But you don't have undefined behavior to debug, and that makes debugging
easier. Trying to reverse engineer from a corrupted memory dump from a
production system what the compiler did to your code and relate that back to
where it went wrong is something you will have to do in C++, given enough
time. You don't have to do that in Rust.

------
froh42
The target audience for the code I write is not the compiler but my coworkers
and the gals and guys who will maintain the stuff after I leave a project.

So I prefer to choose a language where I can nicely express the intent of what
I code. Java is a good compromise, because it's easy to follow (even if it's
quite verbose and mainly stuck in the world of nouns).

C++ is hard for that. It's an extremely complex language that got extended
over the years and it takes a quite long time to master, for example compared
to Java.

Yes I know, C++ is more "capable" than Java but it's not efficient in the
hours-spend-per-solved-problem way of things.

Yes I know, there are you C++ whiz kids out there who are insanely fast using
the language. But I experienced teams using it, and in a team C++ does not
scale well. Adding more and more features to it makes it a cool language, but
not one which I like to use in my day job.

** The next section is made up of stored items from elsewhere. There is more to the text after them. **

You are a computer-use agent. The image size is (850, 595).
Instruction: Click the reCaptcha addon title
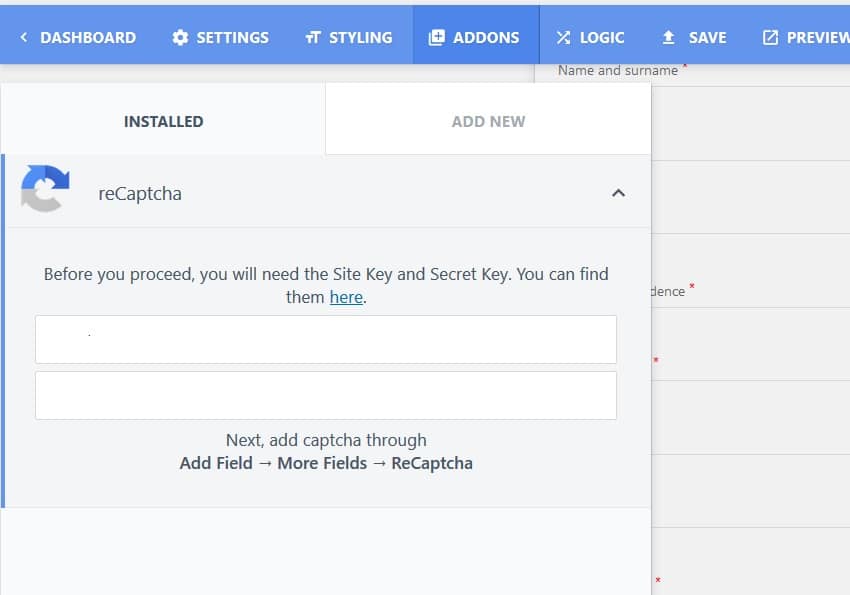pyautogui.click(x=140, y=193)
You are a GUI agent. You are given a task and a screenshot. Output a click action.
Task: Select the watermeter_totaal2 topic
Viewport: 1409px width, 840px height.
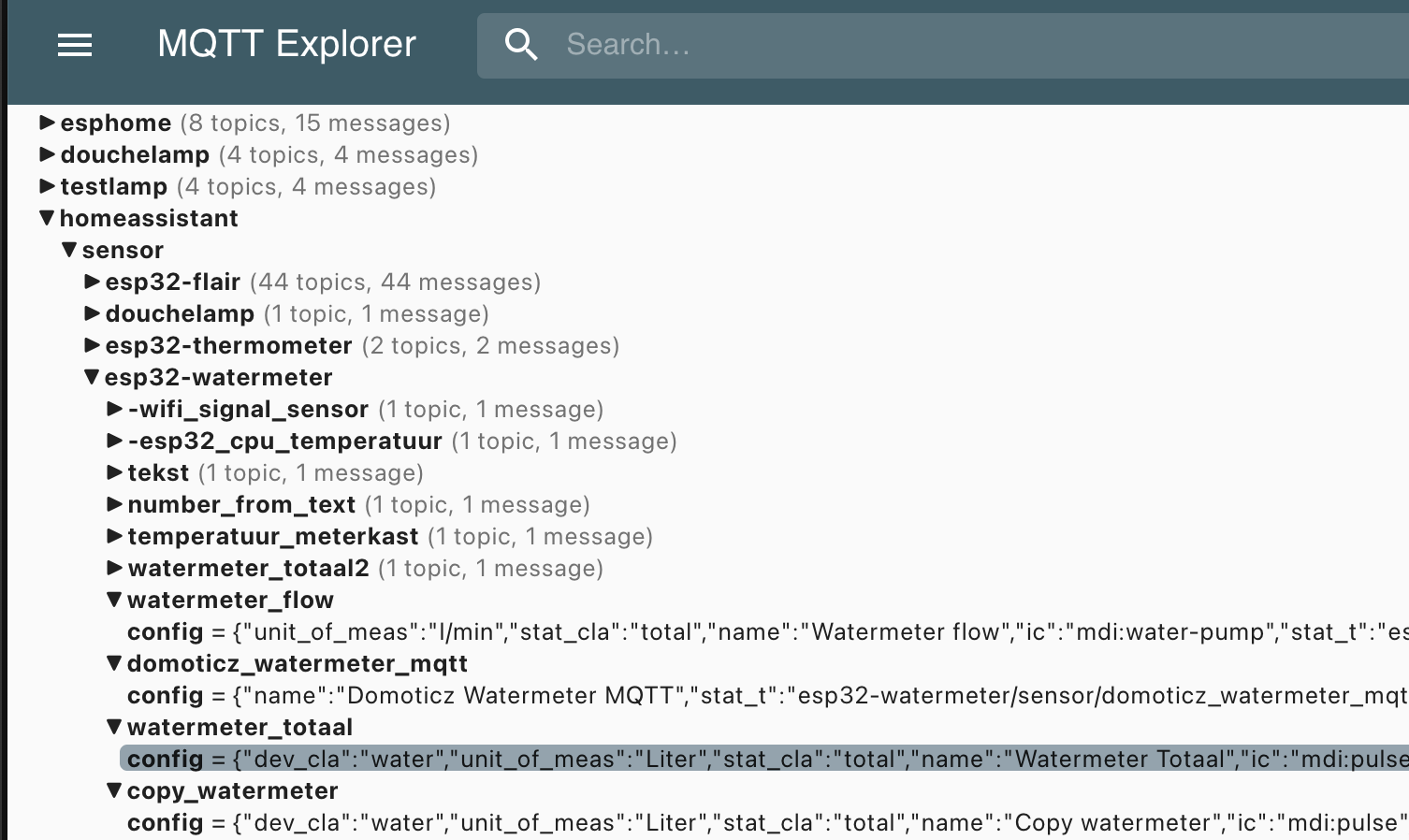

And I'm not sure what I'd use it for. I use Java for the day-to-day boring
"enterprise" world, twiddle around with dynamic languages for the hobby (yay
to the recurrence of lisp!) and for close to the hardware stuff I'd use plain
C - which is a not so bad language at all. And it's hard to beat speed-wise,
writing C++ that keeps up with C is possible but not trivial.

And if I'd have to look forward I'd check out rust or go or even look at some
really mindbending stuff like erlang. Parallelism can't be evaded in the
modern world and using a language tailored to that is a great thing. (Yea, I'm
sure there also is a C++ library implementing the actor model).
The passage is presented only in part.